(Stored data entries)
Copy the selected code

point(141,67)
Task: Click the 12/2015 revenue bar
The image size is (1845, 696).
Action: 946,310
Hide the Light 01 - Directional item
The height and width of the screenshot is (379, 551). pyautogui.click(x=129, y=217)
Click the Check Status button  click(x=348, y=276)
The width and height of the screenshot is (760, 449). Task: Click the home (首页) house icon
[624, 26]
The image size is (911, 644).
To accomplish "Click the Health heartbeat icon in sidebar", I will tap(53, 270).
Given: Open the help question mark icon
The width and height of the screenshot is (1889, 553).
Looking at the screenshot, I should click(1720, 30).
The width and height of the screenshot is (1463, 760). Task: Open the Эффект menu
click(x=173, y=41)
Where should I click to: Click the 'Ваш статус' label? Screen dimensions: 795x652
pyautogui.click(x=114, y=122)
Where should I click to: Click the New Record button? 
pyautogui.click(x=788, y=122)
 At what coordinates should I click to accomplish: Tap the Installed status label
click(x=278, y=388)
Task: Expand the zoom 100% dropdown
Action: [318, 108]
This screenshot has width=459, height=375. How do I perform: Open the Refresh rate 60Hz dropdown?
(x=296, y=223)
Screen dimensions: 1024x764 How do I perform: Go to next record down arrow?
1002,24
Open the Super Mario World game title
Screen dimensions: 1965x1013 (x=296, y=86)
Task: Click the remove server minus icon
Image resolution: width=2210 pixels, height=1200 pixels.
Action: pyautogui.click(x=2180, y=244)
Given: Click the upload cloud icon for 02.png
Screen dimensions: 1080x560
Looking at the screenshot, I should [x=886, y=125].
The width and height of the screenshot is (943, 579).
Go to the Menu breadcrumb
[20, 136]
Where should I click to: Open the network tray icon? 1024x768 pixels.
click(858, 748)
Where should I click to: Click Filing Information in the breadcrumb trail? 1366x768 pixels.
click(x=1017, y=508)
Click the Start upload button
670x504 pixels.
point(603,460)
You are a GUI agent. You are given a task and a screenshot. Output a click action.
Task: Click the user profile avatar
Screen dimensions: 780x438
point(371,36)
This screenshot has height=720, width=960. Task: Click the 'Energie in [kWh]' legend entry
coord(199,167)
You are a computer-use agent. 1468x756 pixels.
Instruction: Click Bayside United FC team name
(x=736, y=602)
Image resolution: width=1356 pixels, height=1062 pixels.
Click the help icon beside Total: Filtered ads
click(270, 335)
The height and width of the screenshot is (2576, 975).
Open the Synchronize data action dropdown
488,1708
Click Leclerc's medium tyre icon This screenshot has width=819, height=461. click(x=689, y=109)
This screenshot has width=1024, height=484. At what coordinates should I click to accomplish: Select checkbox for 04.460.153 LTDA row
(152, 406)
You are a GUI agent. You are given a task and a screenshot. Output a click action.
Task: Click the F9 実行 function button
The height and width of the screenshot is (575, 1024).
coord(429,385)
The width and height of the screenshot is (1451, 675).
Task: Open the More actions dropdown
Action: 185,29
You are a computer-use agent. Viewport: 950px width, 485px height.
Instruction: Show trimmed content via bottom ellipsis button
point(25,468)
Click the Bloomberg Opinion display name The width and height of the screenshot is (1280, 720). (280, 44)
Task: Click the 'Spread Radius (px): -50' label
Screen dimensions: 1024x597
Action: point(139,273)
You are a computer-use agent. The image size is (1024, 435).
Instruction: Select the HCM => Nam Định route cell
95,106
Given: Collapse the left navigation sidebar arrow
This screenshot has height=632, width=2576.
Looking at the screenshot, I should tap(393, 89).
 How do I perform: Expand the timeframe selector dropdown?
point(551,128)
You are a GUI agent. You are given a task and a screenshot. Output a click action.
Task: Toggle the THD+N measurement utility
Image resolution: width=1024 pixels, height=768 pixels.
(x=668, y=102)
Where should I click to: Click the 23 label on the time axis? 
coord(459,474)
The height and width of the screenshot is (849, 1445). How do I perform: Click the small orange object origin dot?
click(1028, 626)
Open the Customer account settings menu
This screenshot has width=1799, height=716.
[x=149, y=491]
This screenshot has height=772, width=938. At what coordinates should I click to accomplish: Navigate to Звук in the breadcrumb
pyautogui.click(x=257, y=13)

• **REQUIRED ACTION**: What the exercise needs is every record again, word for word.

• **FINISHED EXERCISE**:
Copy the selected code

point(141,67)
Task: Click the 12/2015 revenue bar
The image size is (1845, 696).
Action: 946,310
Hide the Light 01 - Directional item
The height and width of the screenshot is (379, 551). pyautogui.click(x=129, y=217)
Click the Check Status button  click(x=348, y=276)
The width and height of the screenshot is (760, 449). Task: Click the home (首页) house icon
[624, 26]
The image size is (911, 644).
To accomplish "Click the Health heartbeat icon in sidebar", I will tap(53, 270).
Given: Open the help question mark icon
The width and height of the screenshot is (1889, 553).
Looking at the screenshot, I should click(1720, 30).
The width and height of the screenshot is (1463, 760). Task: Open the Эффект menu
click(x=173, y=41)
Where should I click to: Click the 'Ваш статус' label? Screen dimensions: 795x652
pyautogui.click(x=114, y=122)
Where should I click to: Click the New Record button? 
pyautogui.click(x=788, y=122)
 At what coordinates should I click to accomplish: Tap the Installed status label
click(x=278, y=388)
Task: Expand the zoom 100% dropdown
Action: [318, 108]
This screenshot has width=459, height=375. How do I perform: Open the Refresh rate 60Hz dropdown?
(x=296, y=223)
Screen dimensions: 1024x764 How do I perform: Go to next record down arrow?
1002,24
Open the Super Mario World game title
Screen dimensions: 1965x1013 (x=296, y=86)
Task: Click the remove server minus icon
Image resolution: width=2210 pixels, height=1200 pixels.
Action: pyautogui.click(x=2180, y=244)
Given: Click the upload cloud icon for 02.png
Screen dimensions: 1080x560
Looking at the screenshot, I should [x=886, y=125].
The width and height of the screenshot is (943, 579).
Go to the Menu breadcrumb
[20, 136]
Where should I click to: Open the network tray icon? 1024x768 pixels.
click(858, 748)
Where should I click to: Click Filing Information in the breadcrumb trail? 1366x768 pixels.
click(x=1017, y=508)
Click the Start upload button
670x504 pixels.
point(603,460)
You are a GUI agent. You are given a task and a screenshot. Output a click action.
Task: Click the user profile avatar
Screen dimensions: 780x438
point(371,36)
This screenshot has height=720, width=960. Task: Click the 'Energie in [kWh]' legend entry
coord(199,167)
You are a computer-use agent. 1468x756 pixels.
Instruction: Click Bayside United FC team name
(x=736, y=602)
Image resolution: width=1356 pixels, height=1062 pixels.
Click the help icon beside Total: Filtered ads
click(270, 335)
The height and width of the screenshot is (2576, 975).
Open the Synchronize data action dropdown
488,1708
Click Leclerc's medium tyre icon This screenshot has width=819, height=461. click(x=689, y=109)
This screenshot has width=1024, height=484. At what coordinates should I click to accomplish: Select checkbox for 04.460.153 LTDA row
(152, 406)
You are a GUI agent. You are given a task and a screenshot. Output a click action.
Task: Click the F9 実行 function button
The height and width of the screenshot is (575, 1024).
coord(429,385)
The width and height of the screenshot is (1451, 675).
Task: Open the More actions dropdown
Action: 185,29
You are a computer-use agent. Viewport: 950px width, 485px height.
Instruction: Show trimmed content via bottom ellipsis button
point(25,468)
Click the Bloomberg Opinion display name The width and height of the screenshot is (1280, 720). (280, 44)
Task: Click the 'Spread Radius (px): -50' label
Screen dimensions: 1024x597
Action: point(139,273)
You are a computer-use agent. The image size is (1024, 435).
Instruction: Select the HCM => Nam Định route cell
95,106
Given: Collapse the left navigation sidebar arrow
This screenshot has height=632, width=2576.
Looking at the screenshot, I should tap(393, 89).
 How do I perform: Expand the timeframe selector dropdown?
point(551,128)
You are a GUI agent. You are given a task and a screenshot. Output a click action.
Task: Toggle the THD+N measurement utility
Image resolution: width=1024 pixels, height=768 pixels.
(x=668, y=102)
Where should I click to: Click the 23 label on the time axis? 
coord(459,474)
The height and width of the screenshot is (849, 1445). How do I perform: Click the small orange object origin dot?
click(1028, 626)
Open the Customer account settings menu
This screenshot has width=1799, height=716.
[x=149, y=491]
This screenshot has height=772, width=938. At what coordinates should I click to accomplish: Navigate to Звук in the breadcrumb
pyautogui.click(x=257, y=13)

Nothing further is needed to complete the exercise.